Text:
Aaron McHugh
  • Start Here
  • Book
  • Podcast
    • All Episodes
  • Field Reports
  • Speaking
  • Workshop
    • Explorers Wanted
  • Free Guides
    • Learning to Pace Yourself: How to Keep Going
    • Road Trip Guide to California’s HWY 1
    • Free 7 day Course to Restoring Balance
    • 99 Ways to Navigate Your Best Life

Aaron McHugh| 2 minute read

You Can’t Be Brilliant Every Time

Mining for Gold (photo by Creative Commons)

Everything isn’t epic.

Everything isn’t brilliant and better than the last.

We aren’t always remarkable.

Some days are simple, mundane and even average.

Yet our western culture is bannered with headlines that suggest otherwise.

I know titles sell, attract attention and shock us into investigating further.

The number of headlines that race across my screen making outlandish promises is causing me to not believe any of them.

Given information:

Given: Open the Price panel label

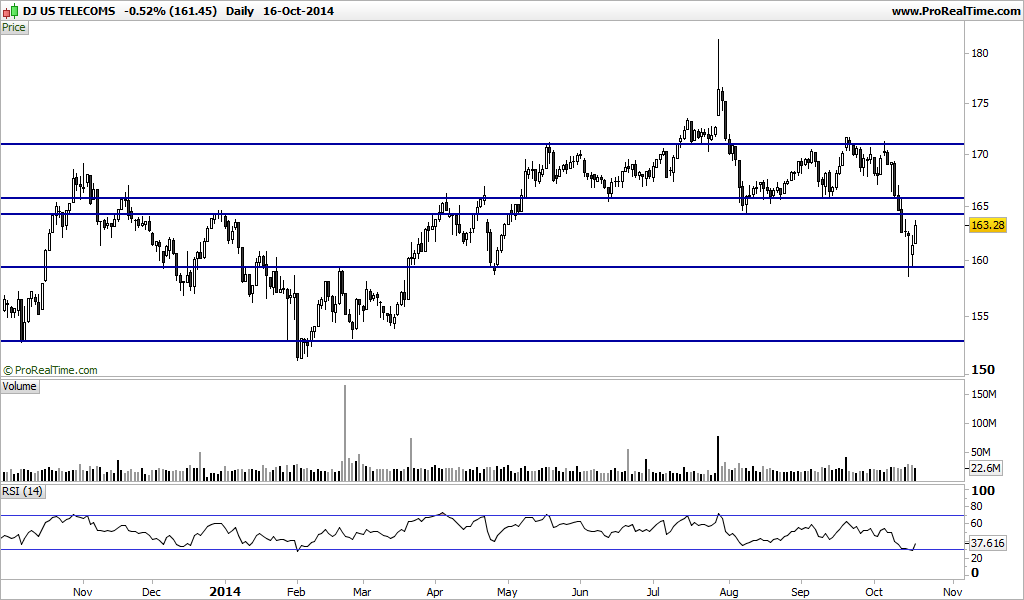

Challenges:
1 > Reproduce word for word the stretch of the blog post about not being brilliant every time from "Some days are" through "into investigating further.".
2 > Write the next part of the blog post about not being brilliant every time, starting right after its last sentence.

Exercise answers:
1 >
Some days are simple, mundane and even average.

Yet our western culture is bannered with headlines that suggest otherwise.

I know titles sell, attract attention and shock us into investigating further.

2 >
  • 10 immediate steps to improve
  • 15 ways to be awesome
  • 3 reasons you keep failing
  • 7 simple things to fix everything

I don’t believe them.

  • Not every idea is going to work
  • Not every sale is going to close
  • Not every blog is going to have hundreds of thousands of followers
  • Not every client is going to get great results
  • Not every run is going to feel fast
  • Not every new hire is going to stay

Digging for gold

It reminds me of when you buy an entire album from your favorite band. Yeah I know most of the time we only buy the one song we love, but that feeds my example even more.

When you listen to the whole album you usually find one to maybe two songs that you really love.  The rest of them are fine, but they don’t strike a note in you like the others.

Why is that?

Why does the artist ship twelve or fourteen songs on an album when clearly only one or two are super solid?

He had to write twelve songs to find the gold one.

Were the others a waste of his time and talents?

No, instead we should consider that this is the process of extracting the art from within each of us.  In order to find the gold, you have to bust through a bunch of rocks in order to find a vein.

The artist wrote twelve songs in search of the one.

He knew immediately when he wrote it.  This one, the golden mother load, magically flowed out of him with ease.

The other twelve were just the prelude to the treasure.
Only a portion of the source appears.